(Voci del dataset)
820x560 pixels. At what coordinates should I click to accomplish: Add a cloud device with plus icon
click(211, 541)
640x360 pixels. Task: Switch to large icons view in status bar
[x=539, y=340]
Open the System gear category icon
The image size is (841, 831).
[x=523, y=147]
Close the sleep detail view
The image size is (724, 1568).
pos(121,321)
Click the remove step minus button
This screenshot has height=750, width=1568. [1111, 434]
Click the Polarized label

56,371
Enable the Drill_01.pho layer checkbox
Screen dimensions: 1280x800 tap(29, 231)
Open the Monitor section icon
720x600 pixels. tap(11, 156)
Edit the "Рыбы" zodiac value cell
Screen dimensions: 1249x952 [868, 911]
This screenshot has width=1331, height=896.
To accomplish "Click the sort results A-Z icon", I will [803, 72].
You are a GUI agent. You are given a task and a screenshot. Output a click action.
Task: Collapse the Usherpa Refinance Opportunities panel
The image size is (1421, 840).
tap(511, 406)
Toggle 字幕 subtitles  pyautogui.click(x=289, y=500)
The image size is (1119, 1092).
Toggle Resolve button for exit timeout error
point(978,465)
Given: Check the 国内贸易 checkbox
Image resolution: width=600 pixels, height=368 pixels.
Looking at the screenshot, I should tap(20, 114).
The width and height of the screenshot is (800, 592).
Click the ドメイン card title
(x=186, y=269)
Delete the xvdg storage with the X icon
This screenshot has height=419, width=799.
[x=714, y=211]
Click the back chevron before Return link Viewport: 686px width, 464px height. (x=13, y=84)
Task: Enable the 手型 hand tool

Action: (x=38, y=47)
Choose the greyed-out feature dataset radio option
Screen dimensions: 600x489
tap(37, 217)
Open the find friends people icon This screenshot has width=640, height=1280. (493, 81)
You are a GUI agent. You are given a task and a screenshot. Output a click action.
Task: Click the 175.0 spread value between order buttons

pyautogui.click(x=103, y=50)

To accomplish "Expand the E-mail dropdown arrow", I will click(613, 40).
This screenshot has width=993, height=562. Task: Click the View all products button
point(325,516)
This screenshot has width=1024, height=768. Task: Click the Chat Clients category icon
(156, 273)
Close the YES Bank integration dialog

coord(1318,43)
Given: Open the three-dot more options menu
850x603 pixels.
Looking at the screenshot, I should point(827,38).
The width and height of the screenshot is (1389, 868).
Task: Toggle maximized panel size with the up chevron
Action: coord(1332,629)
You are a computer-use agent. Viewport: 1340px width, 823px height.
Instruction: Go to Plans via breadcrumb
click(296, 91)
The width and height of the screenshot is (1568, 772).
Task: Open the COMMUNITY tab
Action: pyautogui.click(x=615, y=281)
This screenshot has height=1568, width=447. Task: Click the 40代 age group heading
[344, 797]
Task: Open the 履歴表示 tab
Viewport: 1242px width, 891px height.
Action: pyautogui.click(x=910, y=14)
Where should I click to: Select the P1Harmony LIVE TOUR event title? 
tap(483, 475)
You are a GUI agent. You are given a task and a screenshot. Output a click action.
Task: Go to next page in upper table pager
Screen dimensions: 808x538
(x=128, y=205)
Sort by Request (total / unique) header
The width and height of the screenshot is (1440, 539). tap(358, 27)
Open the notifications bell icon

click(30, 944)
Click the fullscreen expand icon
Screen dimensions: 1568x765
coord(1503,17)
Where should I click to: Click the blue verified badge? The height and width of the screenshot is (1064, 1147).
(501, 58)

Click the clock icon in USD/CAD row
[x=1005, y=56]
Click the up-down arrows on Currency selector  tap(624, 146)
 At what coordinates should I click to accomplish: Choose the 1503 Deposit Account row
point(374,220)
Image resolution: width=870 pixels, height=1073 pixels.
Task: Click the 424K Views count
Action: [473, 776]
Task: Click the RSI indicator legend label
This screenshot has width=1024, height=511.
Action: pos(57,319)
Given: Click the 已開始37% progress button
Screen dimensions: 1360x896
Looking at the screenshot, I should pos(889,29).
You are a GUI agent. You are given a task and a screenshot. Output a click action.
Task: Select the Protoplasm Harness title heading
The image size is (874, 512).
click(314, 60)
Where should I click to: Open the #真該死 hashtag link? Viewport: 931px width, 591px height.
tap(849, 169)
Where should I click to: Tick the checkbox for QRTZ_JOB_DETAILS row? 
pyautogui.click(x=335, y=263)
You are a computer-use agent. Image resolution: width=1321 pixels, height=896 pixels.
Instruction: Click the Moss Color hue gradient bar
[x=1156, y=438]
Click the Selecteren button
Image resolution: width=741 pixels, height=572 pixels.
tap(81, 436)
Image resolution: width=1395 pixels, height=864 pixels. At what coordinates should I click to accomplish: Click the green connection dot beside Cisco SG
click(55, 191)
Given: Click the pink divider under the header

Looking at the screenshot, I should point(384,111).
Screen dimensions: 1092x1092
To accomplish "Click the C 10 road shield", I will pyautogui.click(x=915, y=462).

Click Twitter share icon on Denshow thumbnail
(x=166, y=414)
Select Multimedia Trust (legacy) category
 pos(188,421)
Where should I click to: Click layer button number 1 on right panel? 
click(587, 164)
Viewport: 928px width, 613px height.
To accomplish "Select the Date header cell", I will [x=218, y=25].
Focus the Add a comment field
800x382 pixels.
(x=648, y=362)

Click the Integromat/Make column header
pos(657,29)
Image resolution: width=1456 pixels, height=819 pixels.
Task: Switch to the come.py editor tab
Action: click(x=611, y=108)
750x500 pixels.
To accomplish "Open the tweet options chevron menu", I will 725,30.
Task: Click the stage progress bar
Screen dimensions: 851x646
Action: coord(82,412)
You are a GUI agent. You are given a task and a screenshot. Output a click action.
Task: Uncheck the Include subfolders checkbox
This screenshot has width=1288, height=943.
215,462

* COMPITO DA SVOLGERE *
Trascriva le righe comprese tra quella che contiene "This screenshot has width=993, height=562." e quella che contiene "coord(1318,43)", entrambe incluse, sostituendo "dialog" con "window" e lasciando invariato tutto il resto.

* SOLUZIONE DEL COMPITO *
This screenshot has width=993, height=562. Task: Click the View all products button
point(325,516)
This screenshot has width=1024, height=768. Task: Click the Chat Clients category icon
(156, 273)
Close the YES Bank integration window

coord(1318,43)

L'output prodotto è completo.